Mr. Moreno, 64, took office on Wednesday this week and wasted no time to lecture the WikiLeaks publisher about putting Quito in its cross-hairs. Mr. Moreno told reporters on Thursday he has “respectfully” asked Mr. Assange “not to interfere in Ecuadorian politics, nor in the politics of its allies,” rekindling a warning first issued last year under Mr. Moreno’s leftist predecessor, Rafael Correa.
“His status does not allow him to talk about the politics of any country, let alone ours,” Mr. Moreno said of the WikiLeaks chief Thursday, AFP reported.
Mr. Assange, an Australian, was granted asylum by the Correa administration in 2012 but has been confined to Ecuador’s embassy in London ever since amid an international custody battle rife with accusations of rape and espionage.
Swedish prosecutors sought Mr. Assange’s arrest for years in hopes of questioning him over allegations of sexual assault stemming from a 2010 trip to Stockholm, but closed that probe this month without bringing charges. British authorities said Mr. Assange still risks being arrested if he elects to leave the embassy, however, because he allegedly violated the terms of his probation when he took refuge there in 2012.

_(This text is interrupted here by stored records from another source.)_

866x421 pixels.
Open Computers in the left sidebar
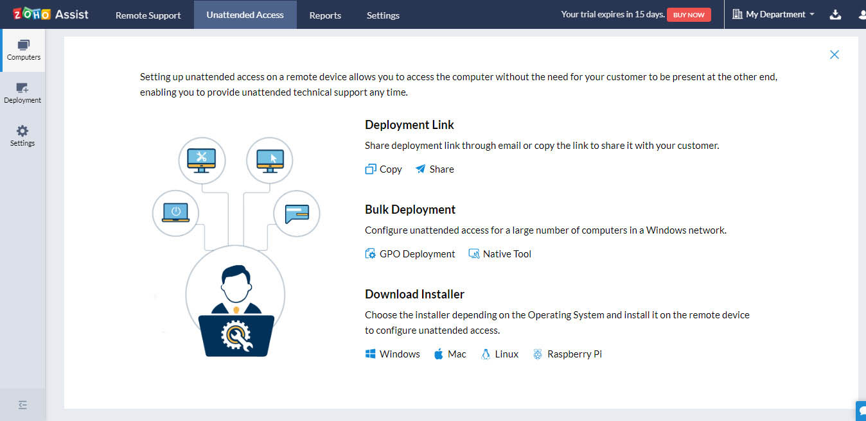click(x=23, y=50)
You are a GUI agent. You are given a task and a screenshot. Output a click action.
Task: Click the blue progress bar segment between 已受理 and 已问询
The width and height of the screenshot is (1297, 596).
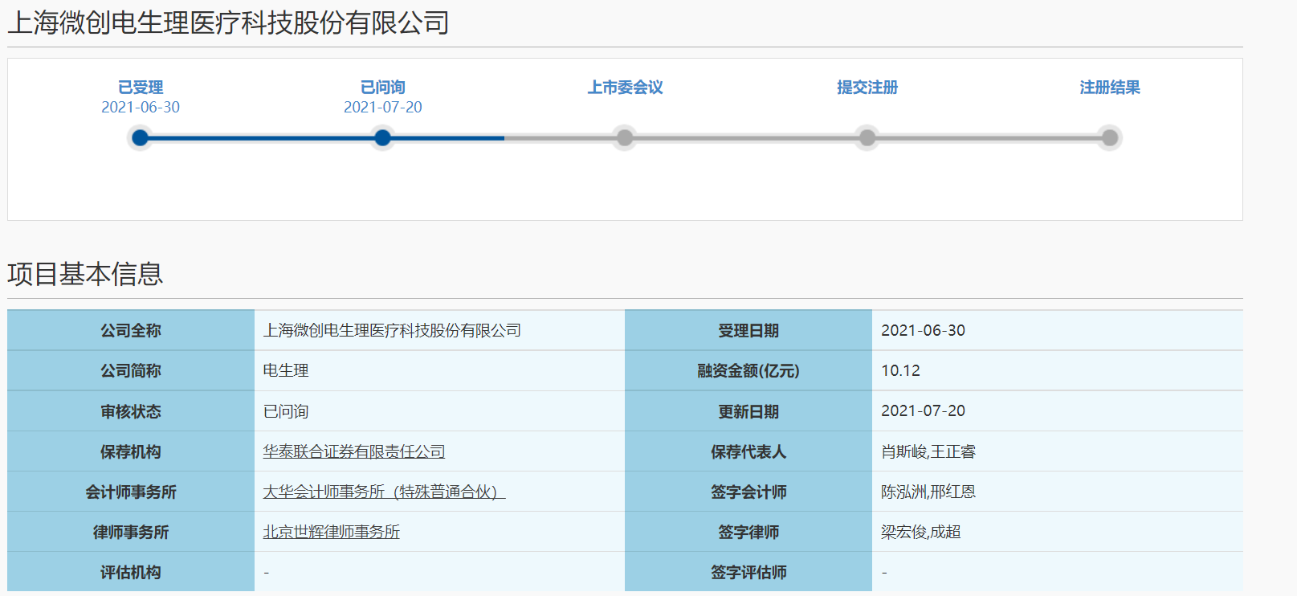pyautogui.click(x=261, y=138)
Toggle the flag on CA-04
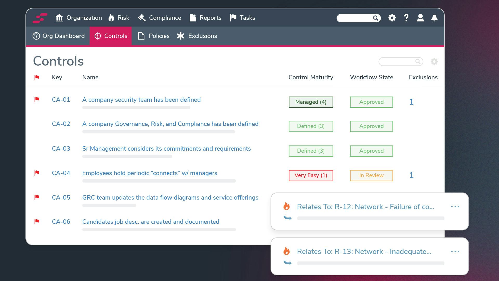499x281 pixels. click(37, 173)
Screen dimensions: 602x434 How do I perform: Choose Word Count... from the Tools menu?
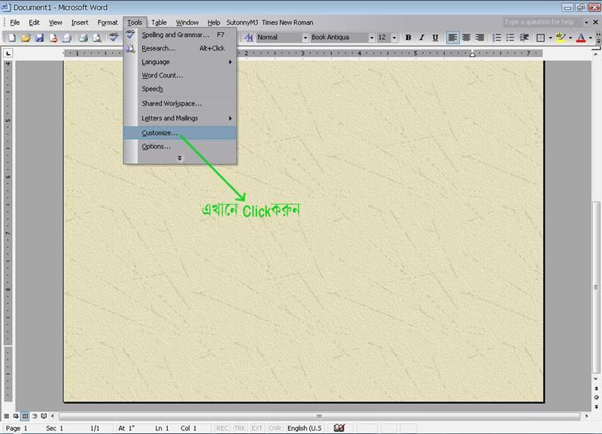pos(162,75)
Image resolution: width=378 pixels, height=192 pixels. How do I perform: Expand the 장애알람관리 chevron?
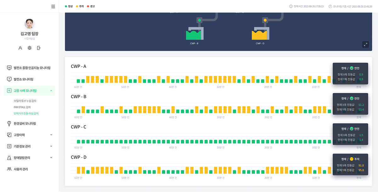[51, 158]
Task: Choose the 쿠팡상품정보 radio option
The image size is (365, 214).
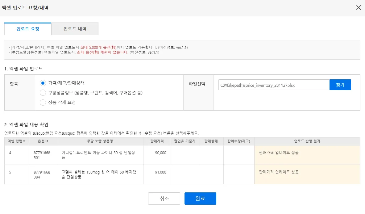Action: 43,93
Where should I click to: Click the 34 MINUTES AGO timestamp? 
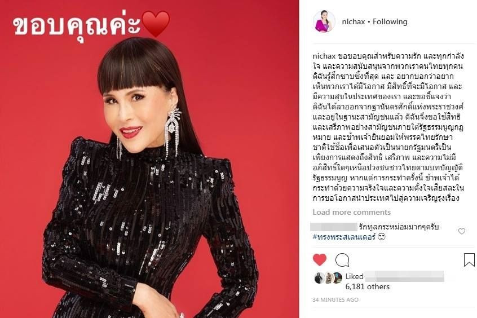(335, 300)
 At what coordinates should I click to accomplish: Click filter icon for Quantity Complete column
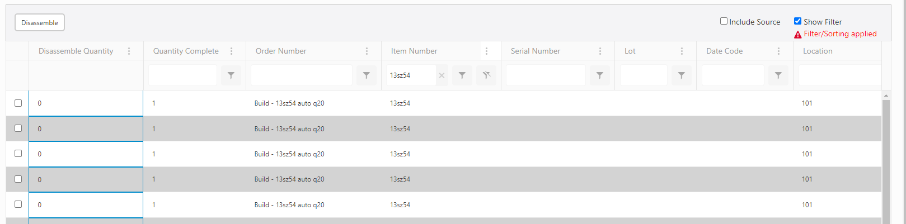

The U.S. Justice Department separately announced last month its intent to charge Mr. Assange for publishing a trove of classified military and diplomatic documents on WikiLeaks dating back to 2010, but neither British nor American officials have admitted whether Washington has formally requested his extradition.
Ecuador “will ensure” that Britain “allows the transfer of Mr Assange to Ecuador or to the country in which he wishes to reside,” Mr. Moreno said Thursday, AFP reported.
Mr. Assange isn’t promising he’ll stop publishing, however. In a series of tweets Friday, the WikiLeaks publisher said his website would spill Ecuador’s secrets regardless of the president’s warning.
“Ecuadorians can be confident that if WikiLeaks receives evidence of corruption in Ecuador it will be published,” Mr. Assange tweeted. “In any instance where there is a genuine legal barrier to me being the publisher I will recuse myself and my replacement will publish.”
The Correa administration throttled Mr. Assange’s internet connection inside the Ecuadorian Embassy last October after WikiLeaks began publishing emails related to the 2016 U.S. presidential race. The U.S. intelligence community has since concluded those emails were supplied to WikiLeaks after being stolen by Russian state-sponsored hackers carrying out a Kremlin-ordered interference campaign targeting former Democratic presidential nominee Hillary Clinton.